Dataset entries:
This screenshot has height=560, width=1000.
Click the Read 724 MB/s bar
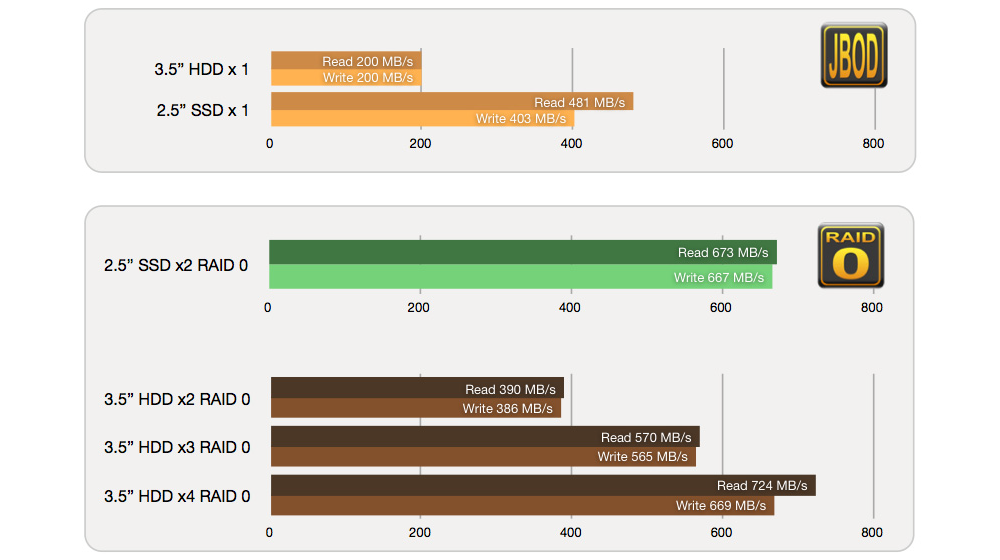(542, 485)
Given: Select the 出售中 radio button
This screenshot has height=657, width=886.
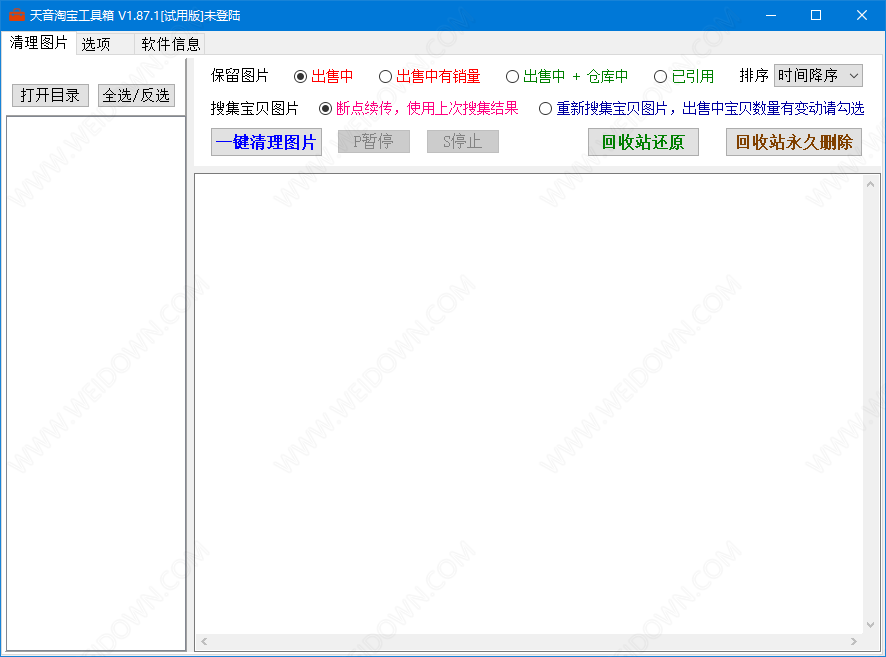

● AIM OF THE EXERCISE:
Where does "screenshot" appear in the records above? Copy each line that holds it.

● PROBLEM SOLUTION:
This screenshot has height=560, width=1000.
This screenshot has height=657, width=886.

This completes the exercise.